It is not yet certain what is on the menu for Thanksgiving dinner. What is certain is I will use ‘some of the good china’ on which to serve it.

I don’t remember anymore how many patterns of china lurk in the cupboards at La Casa de Spo. All I know is we have heaps. The storage shelves are full up with the stuff. [1] When Someone and I moved in together, we each brought to the relationship our dinnerware. I had one; Someone had several. Whenever one of his female relations died it looks like he got their china. [2] There is his, mine, theirs – and ours. ‘Ours’ is a Spo(de) Christmas pattern which I drag out hohoho during the holiday season.

The Spo Spode-ware

I am of the generation (perhaps the last one) who believed having a sophisticated set of chinaware is a necessity. How else would one entertain twelve of your nearest and dearest on Sunday for family dinners or on Saturday night for those lavish gay dinner parties? Yeah, me neither. That sort of thing never happens. So the china sits, unused, in the cupboards, waiting for Godot. [3]

On the positive, we have lots of lovelies. Someone’s two main patterns are interchangeable to mix and match, while mine is a basic plate of bone white with a dark green border and a golden rim. Once upon a time I bought a soup tureen. It is as deep as Lake Michigan and quite splendid-looking, but it has never been used. Sometimes, out of whimsy, I fancy getting it out along with various other pieces, just to use them. Perhaps I could use the sugar bowl and cream set, or the salad plates. That would be fun – until I remember neither one of us uses cream or sugar and the fussy plates need to be washed by hand, which is tedious.

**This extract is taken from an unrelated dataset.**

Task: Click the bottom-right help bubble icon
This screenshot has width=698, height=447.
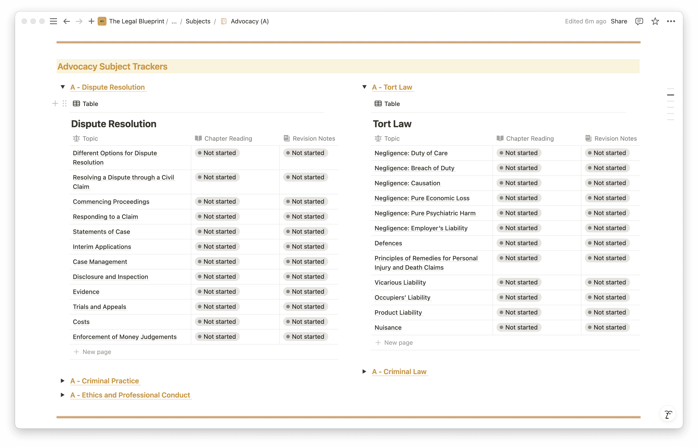Action: (668, 414)

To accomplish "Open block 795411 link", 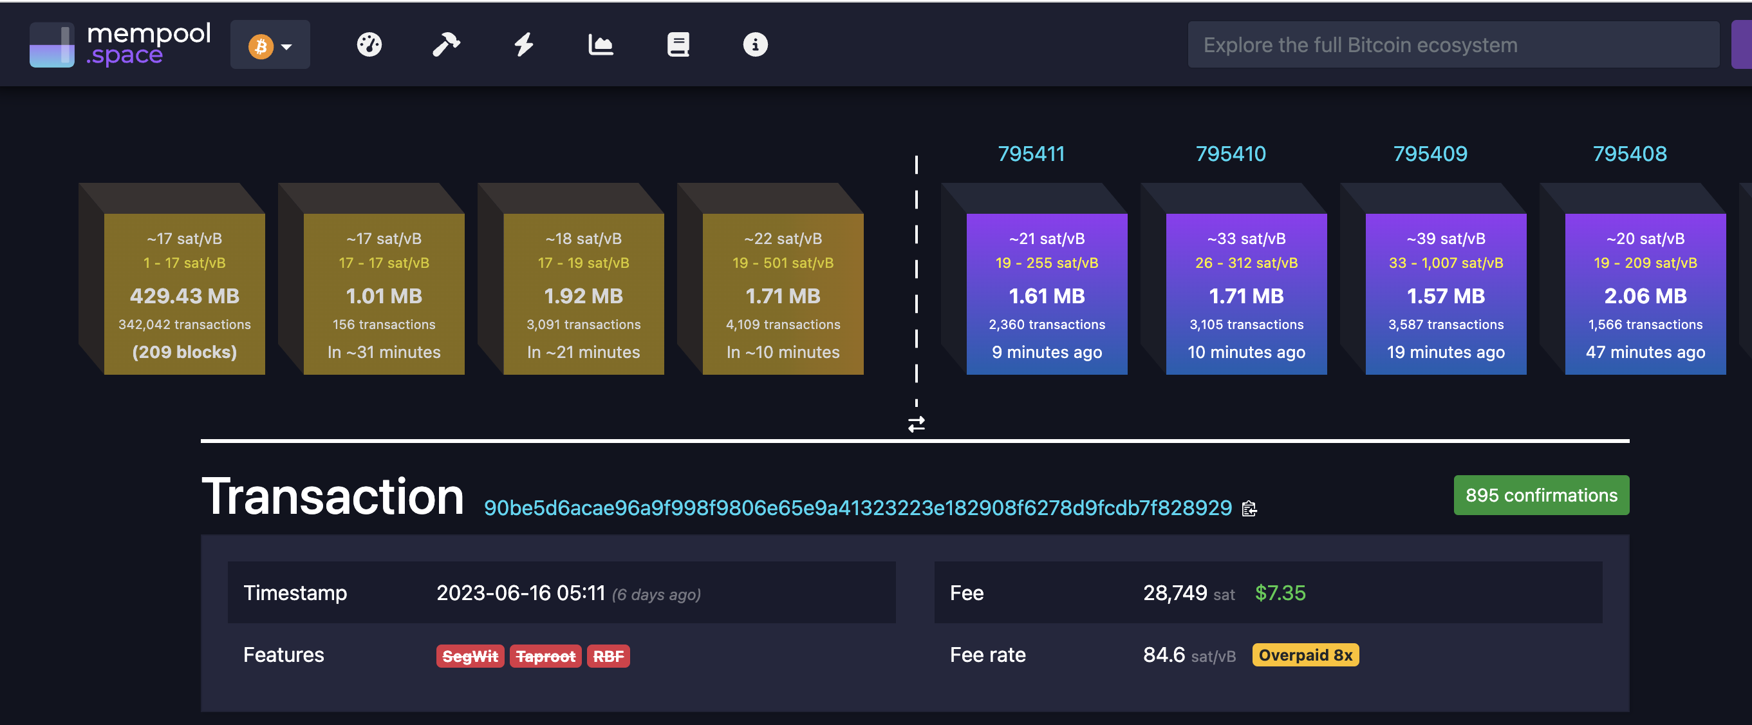I will pos(1031,154).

There is some sort of metaphor going on here. The everyday plates and cutlery- plain, white, and a bit chipped [4] do all the dirty work while the elegant stuff sits up high, unused and somewhat useless. I suppose we could get rid of it all, but who wants this sort of stuff nowadays? Goodwill has become snippety about donations of crystal, silver, and china. They could fill their bins with ours and others discards.

I haven’t yet mentioned the vast hoard of silverware we have, quite fancy with the initials of several dead relations engraved upon their handles. I’ve hidden it all away lest prowlers break in and steal it, but nowadays they go for electronics, not salad forks, and besides I’ve forgotten where I hid them. [5]

Admittedly it is fun to use the elegant items, these lofty but high-maintenance dishes. We may not be having an elegant meal [6] but it can be served elegantly – just this once. The other day I found a jar of mushroom gravy in the pantry. I don’t remember how it got there, or what it was supposed to be used for, but this would be a good economical food-push for next Thursday, lovingly served in a granny-ware gravy bowl.

I would love to hear from the Spo-fans about your china. Do you have some/any/lots? Do you use it and how often? Spo-fans of the female persuasion: how do your descendants feel about getting the family china someday?

[1] The cupboards in the living room area look like they are beginning to separate from the wall. Like global warming, we could do something about this before it is too late or we can wait until we have to, which may be too late. I imagine coming home some day to find them and their contents all over the living room floor, a horrible heap of broken china and glassware. One reason I don’t get on top of this pending disaster as there is a part of me that hopes for just that will happen.

[2] Someone once served dessert on his grandmother’s china to some business associates whom he had invited over for supper. His boss made the remark the gold-gilded flowery plates ‘looked quite granny’. It was less-than-tactful but it wasn’t wrong.

[3] Not too long ago an elderly relation of mine was bewildered her grandniece’s wedding wish list didn’t include ‘her pattern’. I pointed out the 20ish old young woman didn’t have any pattern as she doesn’t want any. Auntie was appalled. “Some day, all this will be yours!” say grandmothers to their granddaughter who probably cringe at the notion.

[4] Like my men.

[5] The Car Key Gnomes or the Cup Sprites have done a fine job here that even I can’t find the silverware. If I ever I find the stuff I plan on melting it down for the metal, while feeling horribly guilty in the process.

[6] It looks like dinner will be a simple bird with oh-so-practical mashed potatoes (we have spuds that need using) and some Brussel sprouts. I plan to make the sprouts kung-pao style. Food without spice is dull indeed.